20 minutes is excessive, right? Like impossibly excessive? (to be "visible" via HTTP?) 




    [retry] Attempt [19]: error occurred; retrying...
      [get] Getting: http://download.eclipse.org/eclipse/downloads/drops4/I20120503-1500/eclipse-Automated-Tests-I20120503-1500.zip
      [get] To: c:\hb\workspace\JUnit-win2\workarea\I20120503-1500\eclipse-Automated-Tests-I20120503-1500.zip
      [get] Error opening connection java.io.FileNotFoundException: http://download.eclipse.org/eclipse/downloads/drops4/I20120503-1500/eclipse-Automated-Tests-I20120503-1500.zip
      [get] Error opening connection java.io.FileNotFoundException: http://download.eclipse.org/eclipse/downloads/drops4/I20120503-1500/eclipse-Automated-Tests-I20120503-1500.zip
      [get] Error opening connection java.io.FileNotFoundException: http://download.eclipse.org/eclipse/downloads/drops4/I20120503-1500/eclipse-Automated-Tests-I20120503-1500.zip
Comment 6 David Williams CLA 2012-05-03 20:57:01 EDT
Here's a theory ... while watching a log "live" it did not seem to be "waiting" for 20 minutes, but rapidly trying 20 times in a row. So, my theory is, if the "get" fails, then everything else in the container is skipped, so it doesn't really sleep in between retries. So ... I've move the "sleep" to the first part of of the container. 

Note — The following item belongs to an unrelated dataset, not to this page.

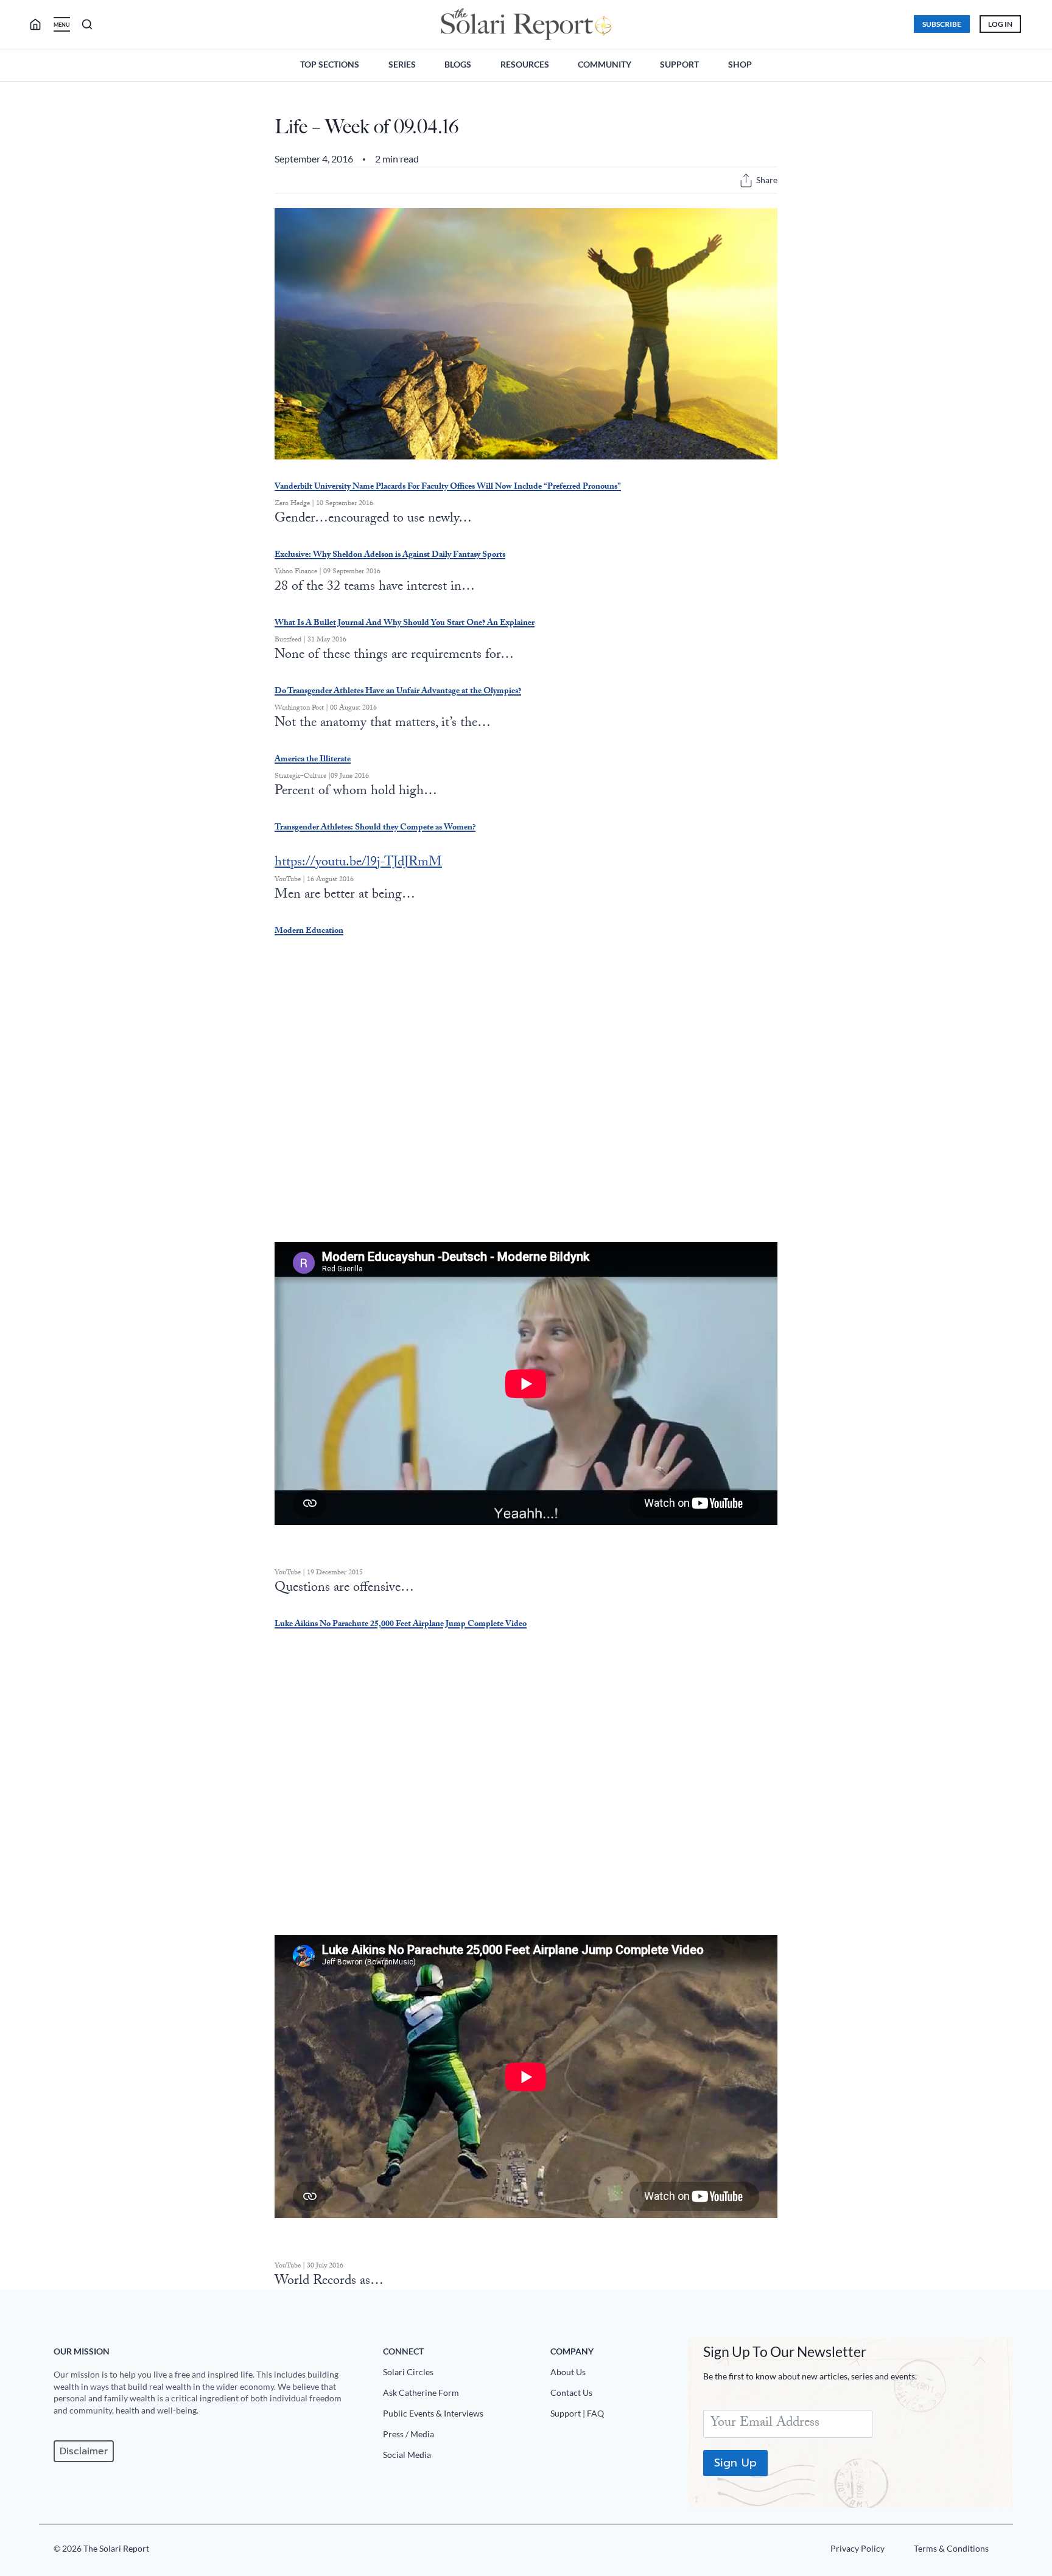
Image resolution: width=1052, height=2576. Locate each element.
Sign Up (735, 2462)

Also increased wait to 2 minutes, and specified "httpusecaches" as false (which, is just a hint, not sure if the inner Eclipse infrastructure will cache http states or not, or honor an request not to). 

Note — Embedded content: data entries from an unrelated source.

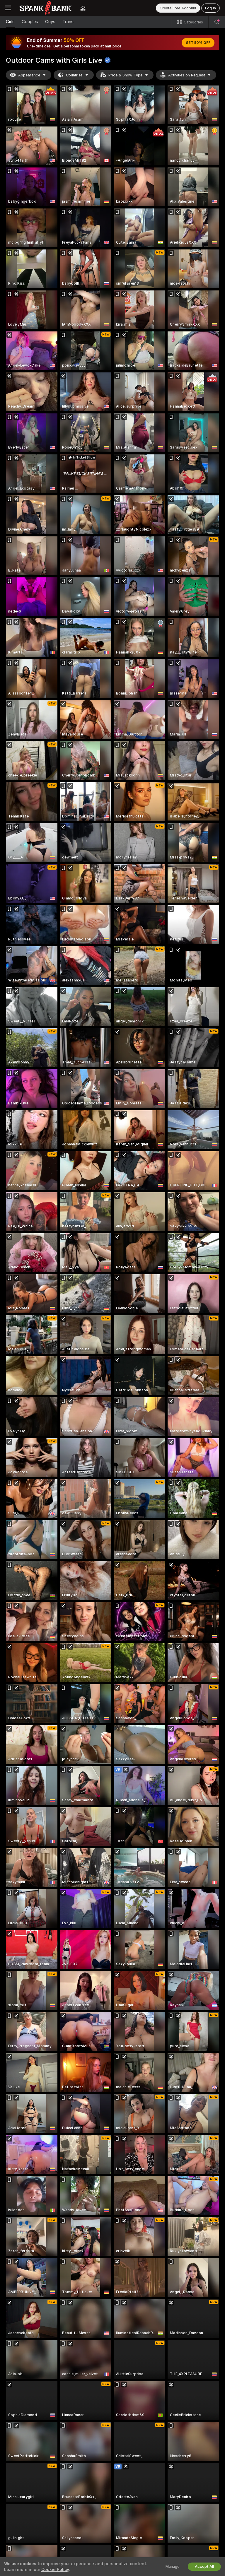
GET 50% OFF (198, 43)
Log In (210, 8)
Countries (74, 75)
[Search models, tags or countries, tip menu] (217, 22)
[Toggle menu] (8, 8)
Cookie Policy (55, 2569)
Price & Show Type (125, 75)
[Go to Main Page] (45, 8)
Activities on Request (186, 75)
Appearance (29, 75)
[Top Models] (83, 8)
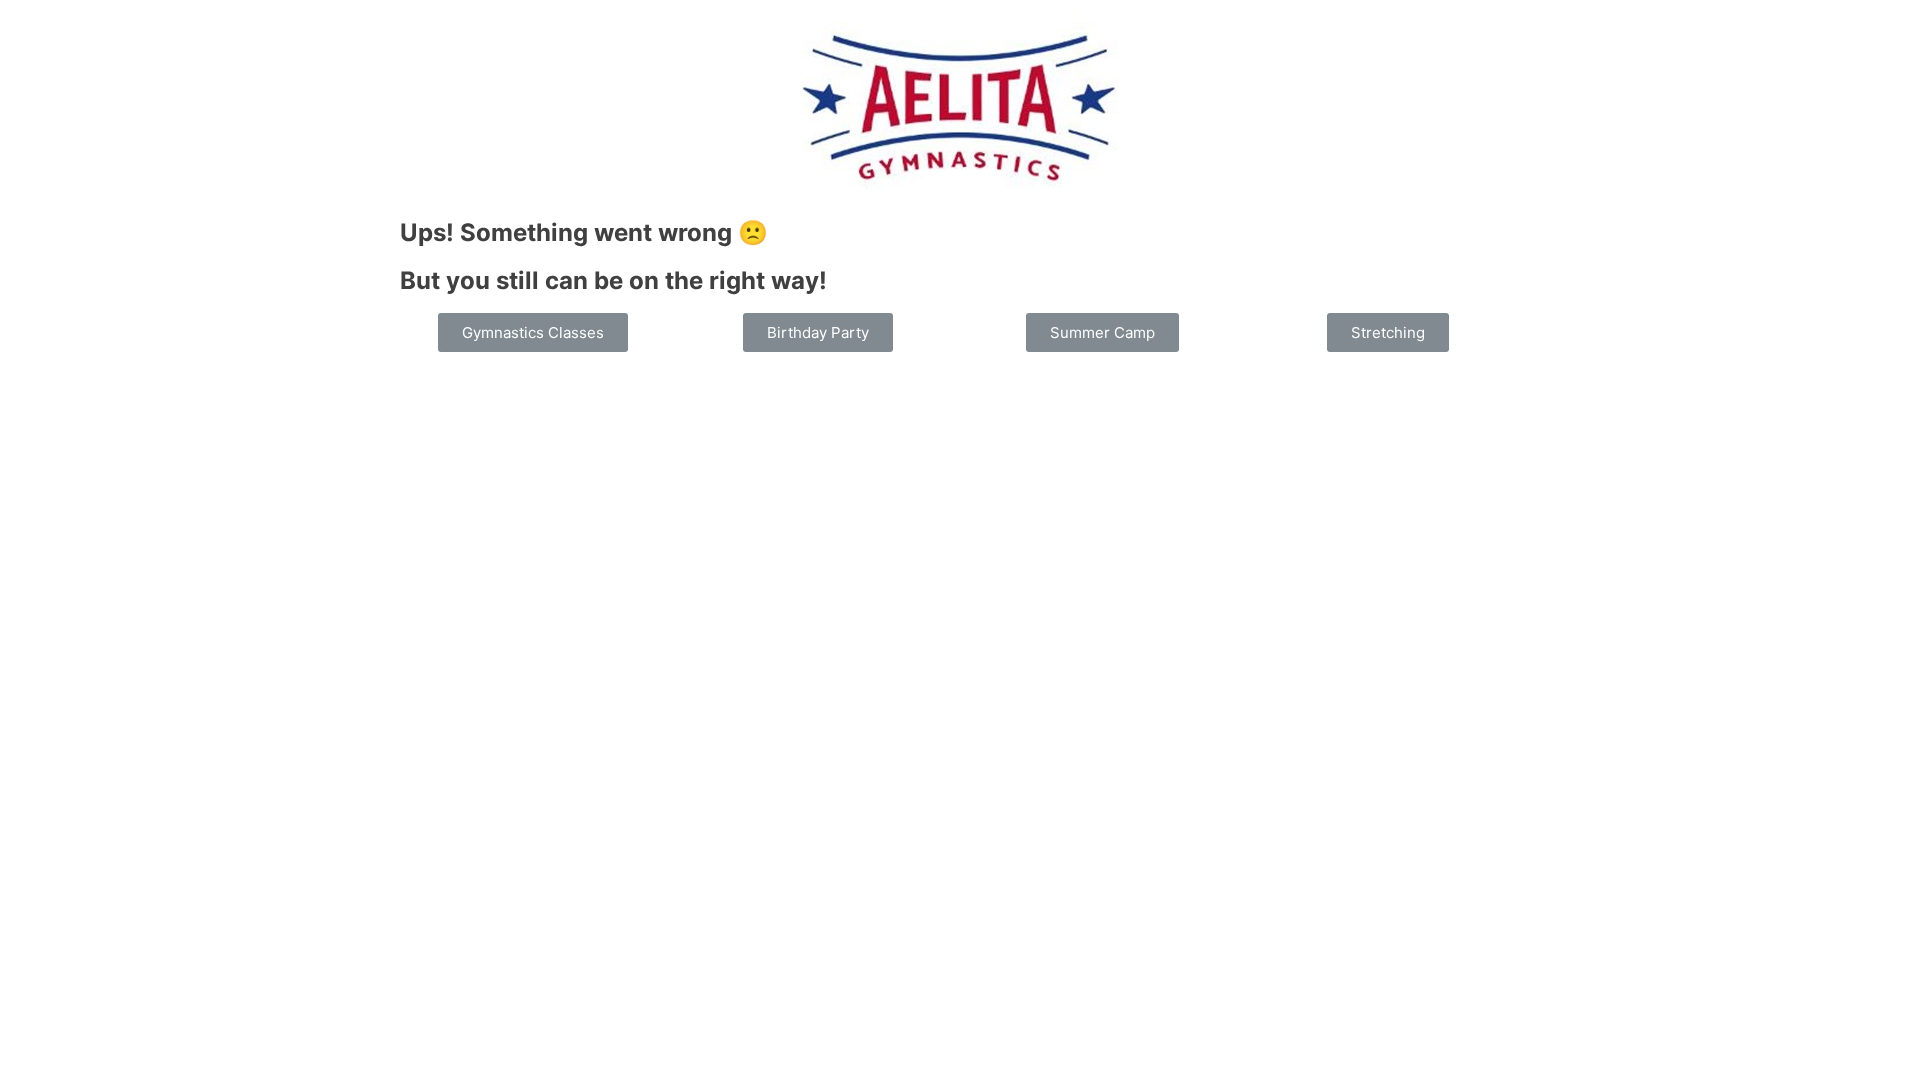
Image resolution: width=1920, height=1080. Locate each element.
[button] (533, 332)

It'll be a while before I can test, so will leave the bug open a bit longer. 

<retry retrycount="20">
     <sequential>
       <sleep minutes="2" />
       <get
          verbose="true" httpusecaches="false" 
          src="${archiveLocation}/eclipse-Automated-Tests-${buildId}.zip"
          dest="${testDir}/eclipse-Automated-Tests-${buildId}.zip" />
     </sequential>
</retry>
Comment 7 David Williams CLA 2012-05-09 22:18:07 EDT
I'm marking this as invalid, since, the fundamental problem is not a problem at all ... but, built in to the way things work. We do still need to "wait", but the main issue is that the build produces the build, with e4Build id, but can not promote to downloads server, since only committer can. So, under my committer ID, I have a cron job that checks every 10 minutes if there is anything to promote. Once it detects there is, it takes several minutes (3 to 8?) to actually copy everything in place. The build itself "kicks off" the test jobs right at the end of the build, and it knows nothing about the promotion time, so ... duh ... its perfectly normal for there to be a 10 minute or so delay. 

So, we do need the "wait loop", but there's nothing wrong with infrastructure.